James, speaking before a packed audience at the 19th annual Miami Conference on the Caribbean and Latin America, warned that his small nation -- which along with Grenada, St. Lucia and St. Vincent comprise the Windward Islands -- might even be forced to grow illegal drug crops if trade preferences that existed long before the formation of Europe's single common market came to an end.
"The only market for the Caribbean is Europe and we will fight to hold onto this market," the prime minister warned. "If this is what free trade means, then we in the Caribbean need to think again. The stakes are too high."
For the past several months, Cincinnati-based Chiquita has been pressuring the U.S. Trade Representative's Office to take action against the European Union for continu-ing those benefits under the Lome Convention. The company's argument that favorable prices and quotas for Caribbean-produced bananas discriminate against Chiquita, which doesn't grow bananas in those countries. The Cincinnati company's chief ally in Congress happens to be Rep. Bob Dole (R-Kans.), a friend of Chiquita President Carl Lindner.
"Our economic and social stability depends on the special banana regime. Sadly, that regime is under threat, and that threat is being led by the United States," said James.
Neither company spokeswoman Magnes Welsh nor Manuel Rodríguez, who oversees Chiquita's Latin American operations, could be reached for comment. But the company's position on the issue is already well-known: it says trade preferences for Caribbean banana growers clearly discriminate against U.S. companies like itself which want a fair share of that market, and that the dispute is between the United States and the EU -- not an attack on the Caribbean itself.
James, who was chief of the Dominica Banana Growers Association before his inauguration as prime minister six months ago, said nothing could be farther from the truth.
"It's a totally false premise that the EU regime is designed to discriminate. Its real purpose is to support the Caribbean's vulnerable economies," said James. "It fulfills a binding commitment to producing nations that they should be no worse off under the regime than they were under the national arrangements. Seeking to remove those elements will have the immediate effect of transferring trade to the three U.S. companies which together have 40% of the market."
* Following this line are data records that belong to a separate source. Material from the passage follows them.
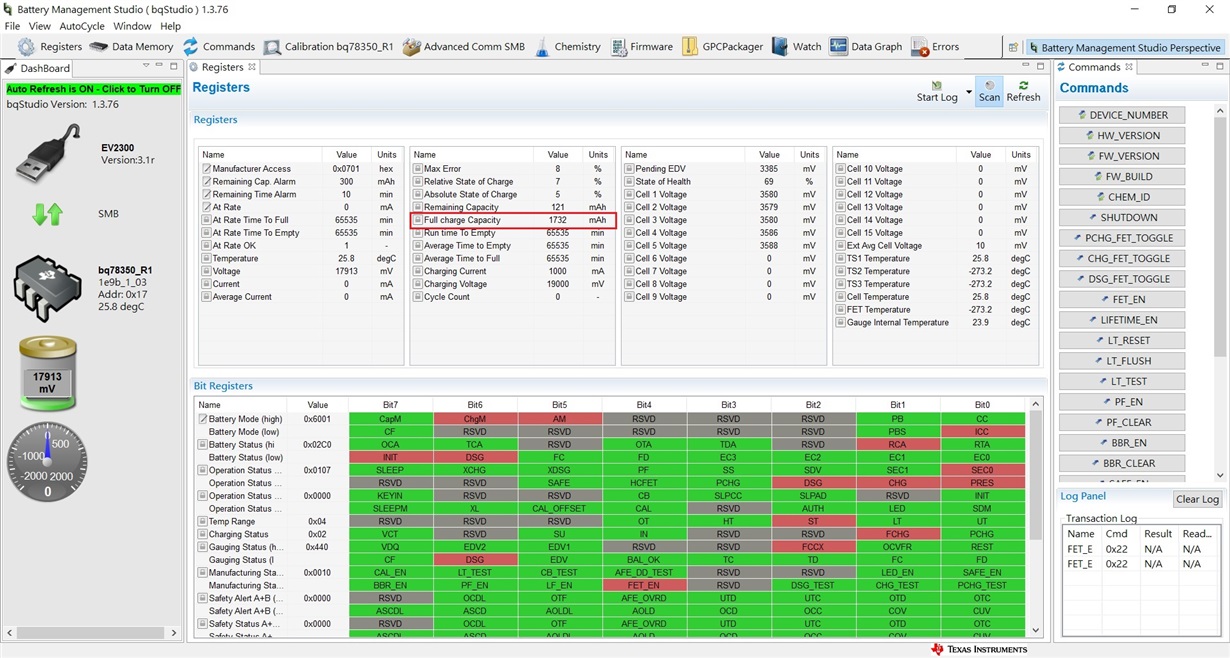Open the AutoCycle menu
Image resolution: width=1230 pixels, height=658 pixels.
click(82, 26)
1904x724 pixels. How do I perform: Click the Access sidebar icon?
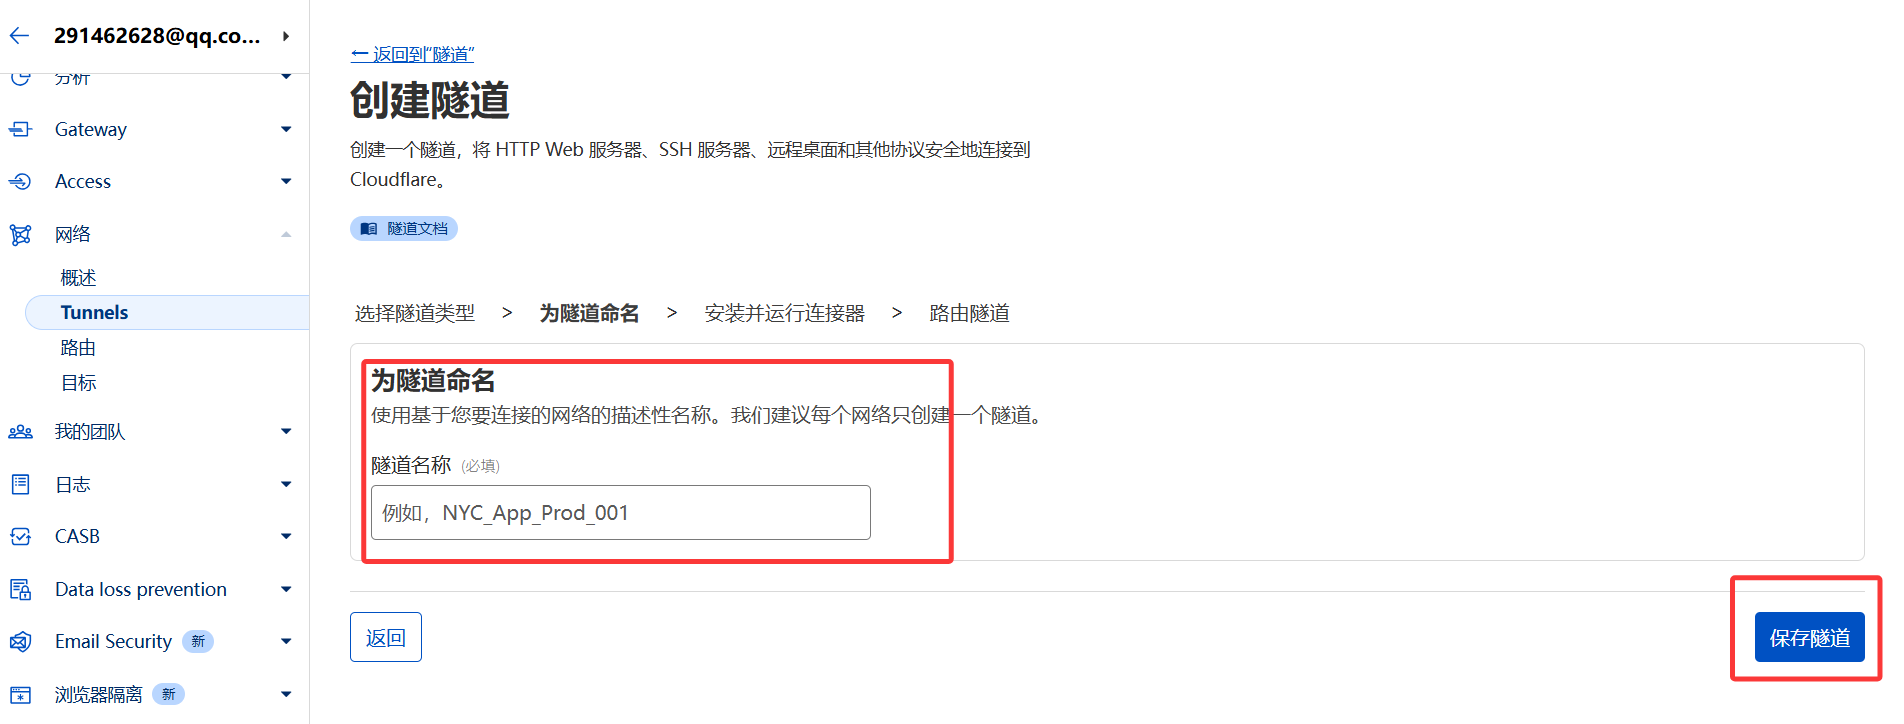(20, 181)
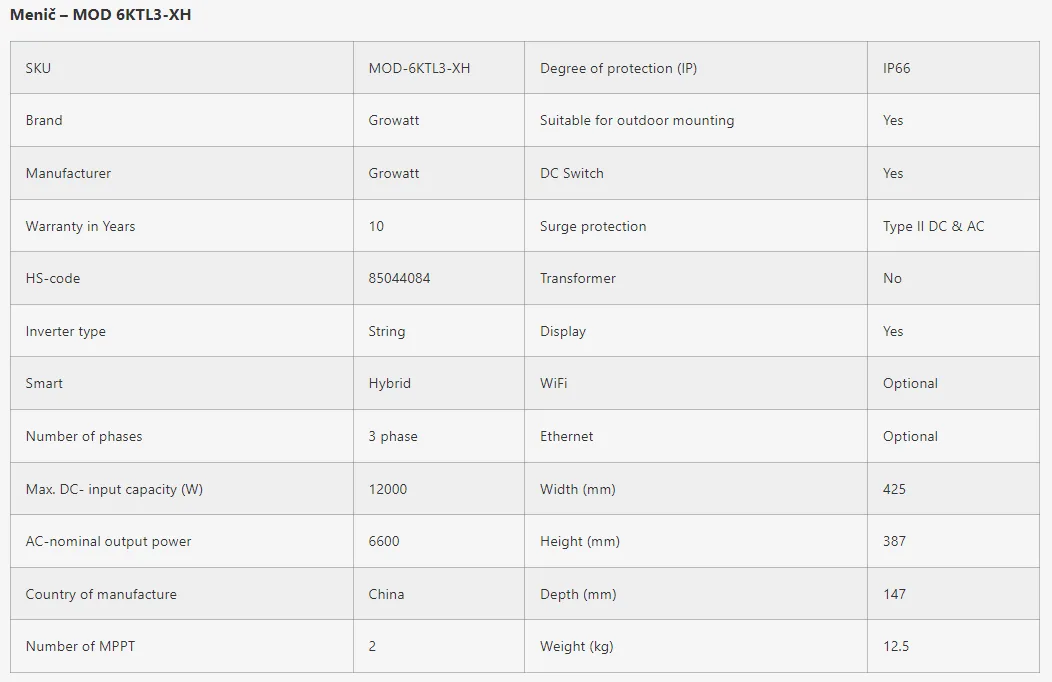Click the "3 phase" value cell
Viewport: 1052px width, 682px height.
[x=393, y=436]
James added that eliminating the trade preferences "will severely damage the economies of the Caribbean, and totally destroy the Windward Islands. We cannot see how it would be in U.S. interests to bring about such turmoil."
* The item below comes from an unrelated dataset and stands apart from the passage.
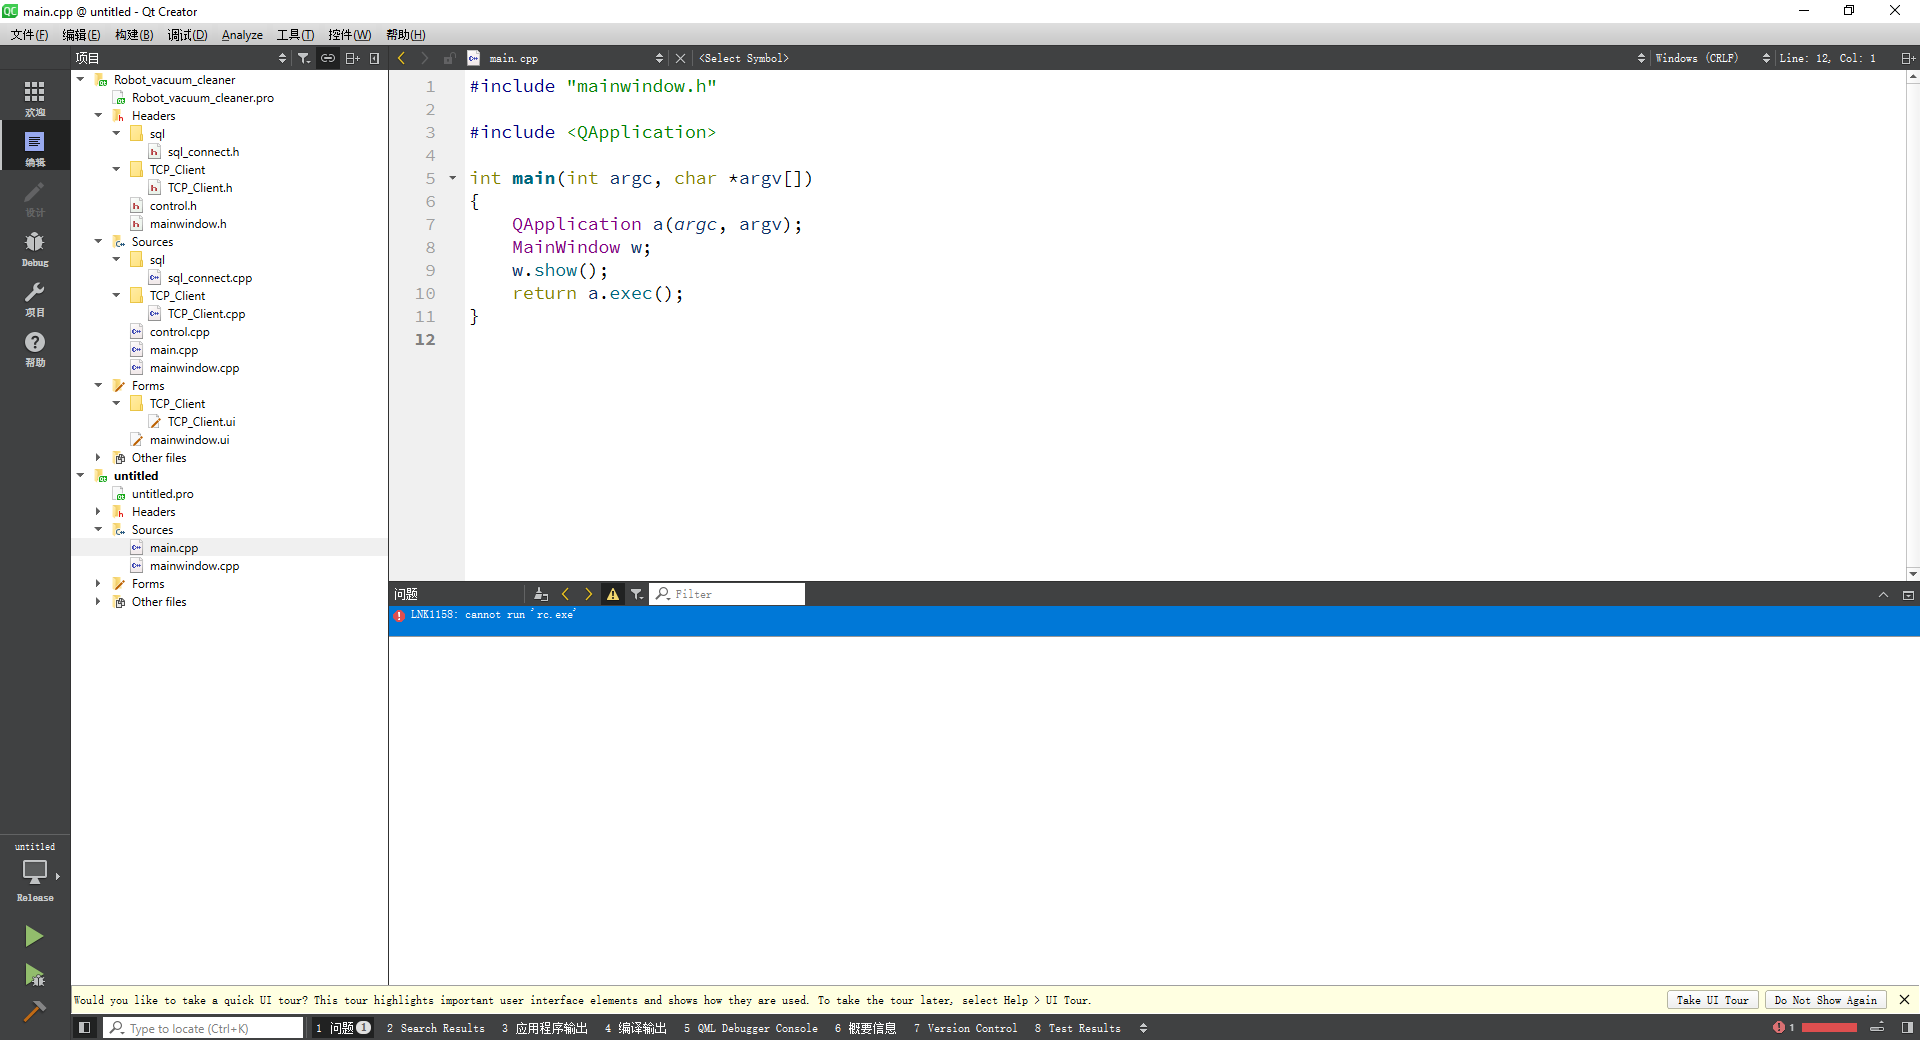Open Help mode question mark icon
This screenshot has width=1920, height=1040.
coord(35,347)
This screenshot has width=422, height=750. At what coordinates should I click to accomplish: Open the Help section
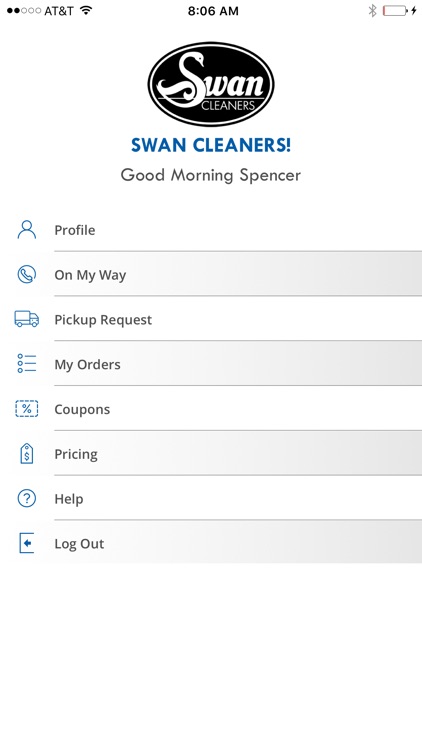[211, 499]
Before 1993, Dominica and six other English-speaking Caribbean nations had duty-free access to the British banana market, in much the same way Spain, Portugal and Greece protected their own domestic industries. Under the Lome IV convention, signed in 1989, a common European banana regime was to replace individual national quotas. But putting that into practice hasn't been easy.
"The banana issue is the most complex problem I've ever come across in my life," quipped Peter Pooley, director-general of the European Commission. "Until 1992, we had seven different regimes for bananas. Under the Greek regime, for instance, no bananas could be imported until every Greek banana had been eaten. In other countries, there were various degrees of protection. With a single market, the EU was faced with bringing all these regimes together. Some 220 pieces of main legislation had to be passed through the European Parliament, but the banana regime was literally passed at the last single moment. It was also the very last matter to be settled on the very last night of the Uruguay Round."
Currently, the Windward Islands has 27,000 banana farms employing 57,000 people, or about 25% of the entire labor force. Bananas account for half of all exports and 90% of the total agribusiness industry on Dominica and St. Lucia. Said Edwin Laurent, the Eastern Caribbean's ambassador to the EU: "It keeps people on the land and prevents flight to cities."
Laurent, who also spoke at the Miami conference, warned that a collapse of the banana industry would lead to social unrest, increased unemployment and more emigration to the United States. He added that since the United States doesn't export bananas, it should stay out of the issue and stop trying to punish countries like Colombia and Costa Rica, which do sell bananas to the Europeans.
"We pose no threat whatsoever to U.S. commerce," he said. "It is unacceptable to try to bully these countries into abandoning the regime just because one company doesn't like it. It is our companies, not the United States, which will suffer. To say it's a dispute between the Caribbean and the EU misses the point."